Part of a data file
--- start ---
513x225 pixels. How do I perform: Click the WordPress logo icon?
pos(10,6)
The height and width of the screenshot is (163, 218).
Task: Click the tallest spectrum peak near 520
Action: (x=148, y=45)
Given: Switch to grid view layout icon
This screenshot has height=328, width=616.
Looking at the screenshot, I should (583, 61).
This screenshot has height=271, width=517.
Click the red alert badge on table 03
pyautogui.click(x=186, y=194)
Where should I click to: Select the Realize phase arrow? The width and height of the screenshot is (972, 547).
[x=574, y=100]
--- end ---
--- start ---
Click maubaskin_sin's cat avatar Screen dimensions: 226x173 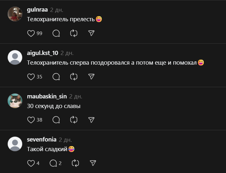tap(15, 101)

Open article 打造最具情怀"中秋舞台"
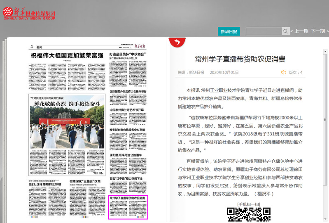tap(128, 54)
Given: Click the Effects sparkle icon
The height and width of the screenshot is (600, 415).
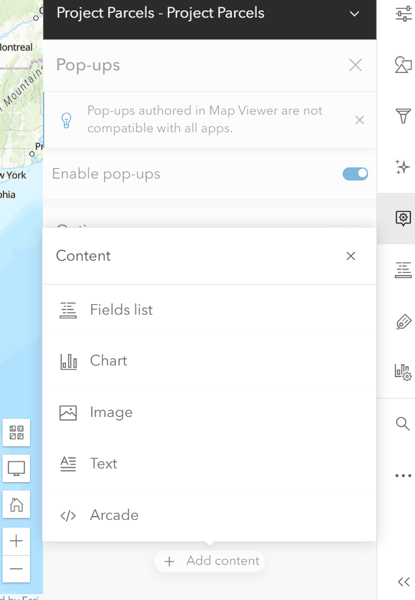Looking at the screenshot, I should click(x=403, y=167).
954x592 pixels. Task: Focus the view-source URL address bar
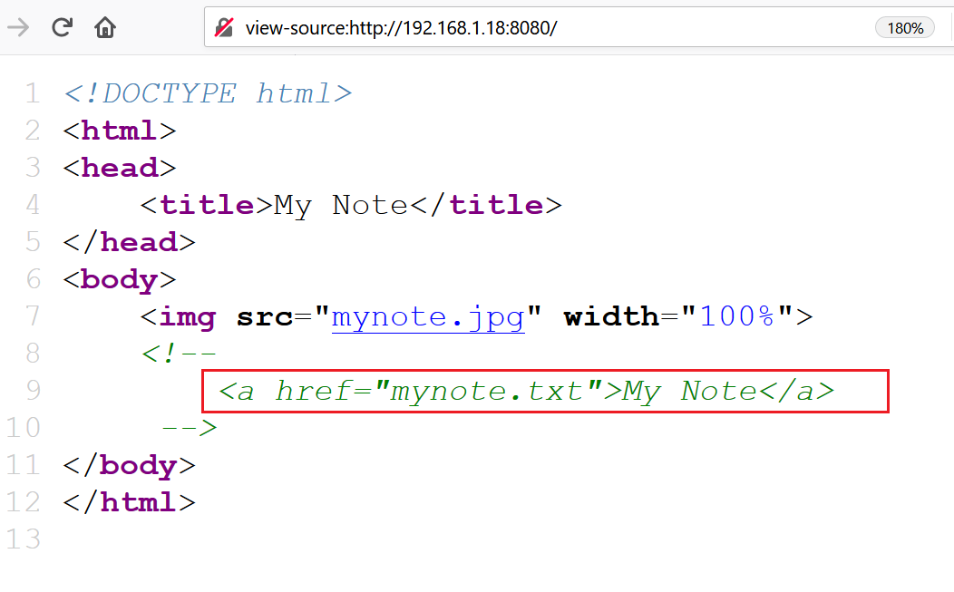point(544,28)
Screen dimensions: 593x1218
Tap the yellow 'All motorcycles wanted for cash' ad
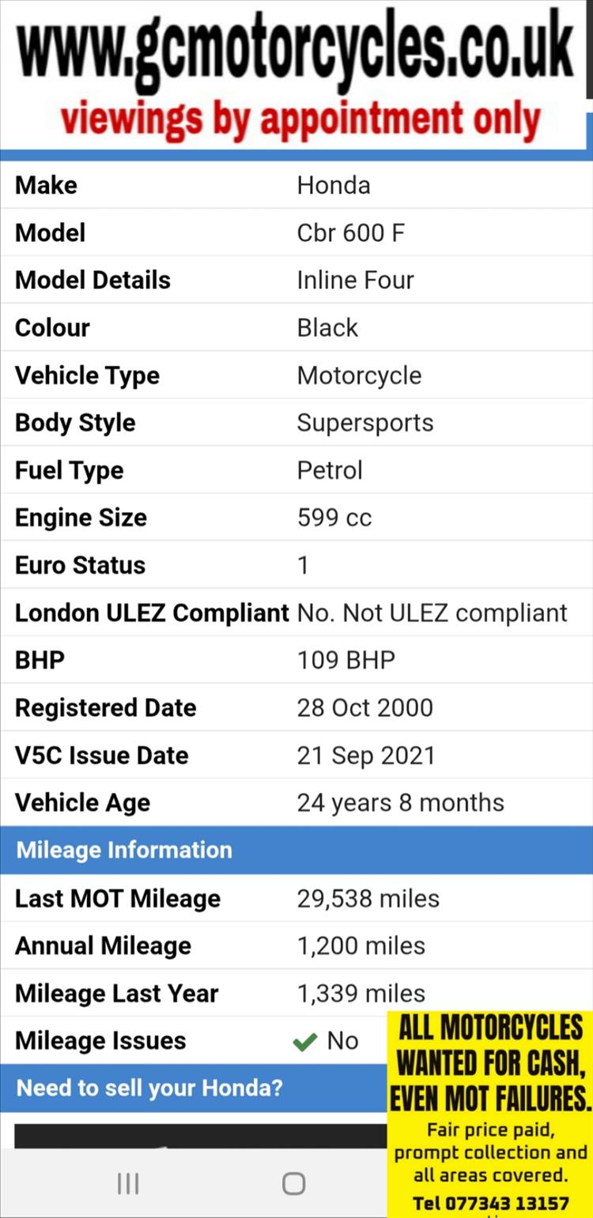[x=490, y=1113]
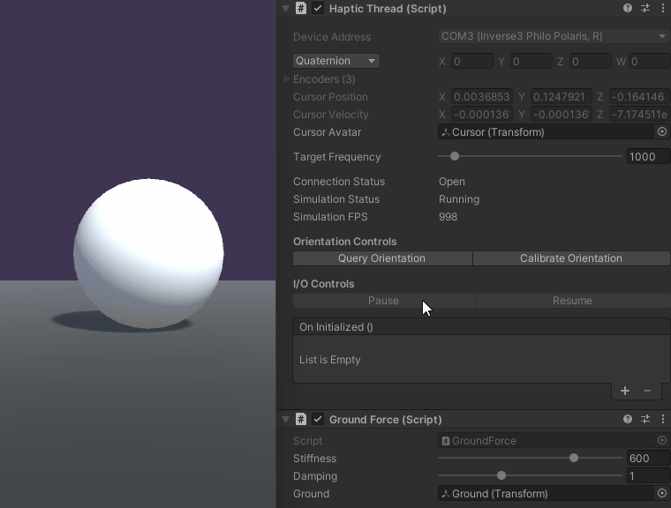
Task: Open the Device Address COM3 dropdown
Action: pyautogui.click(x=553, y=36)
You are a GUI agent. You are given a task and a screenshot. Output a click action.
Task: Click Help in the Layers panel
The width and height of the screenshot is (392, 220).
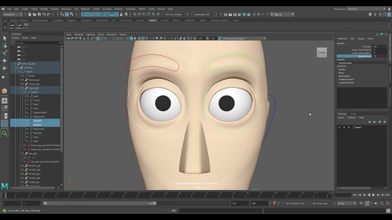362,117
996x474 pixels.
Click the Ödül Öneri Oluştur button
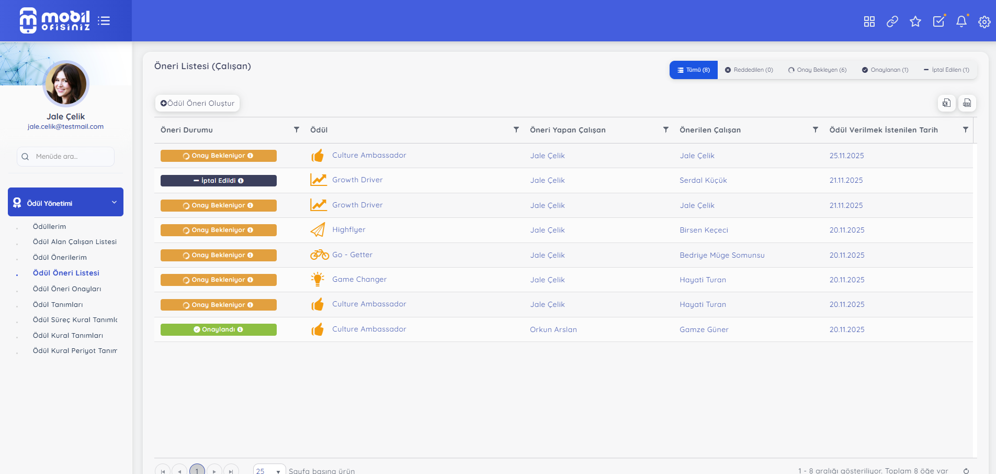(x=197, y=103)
--- end ---
Begin at the line that has "You are a GUI" and stop after the line that has "(x=197, y=103)". Write out those entries again with "Layers panel" switched to "History panel", leaving everything else unchanged and the pictures out.

→ Answer to the task
You are a GUI agent. You are given a task and a screenshot. Output a click action.
Task: Click Help in the History panel
The width and height of the screenshot is (392, 220).
362,117
996x474 pixels.
Click the Ödül Öneri Oluştur button
(x=197, y=103)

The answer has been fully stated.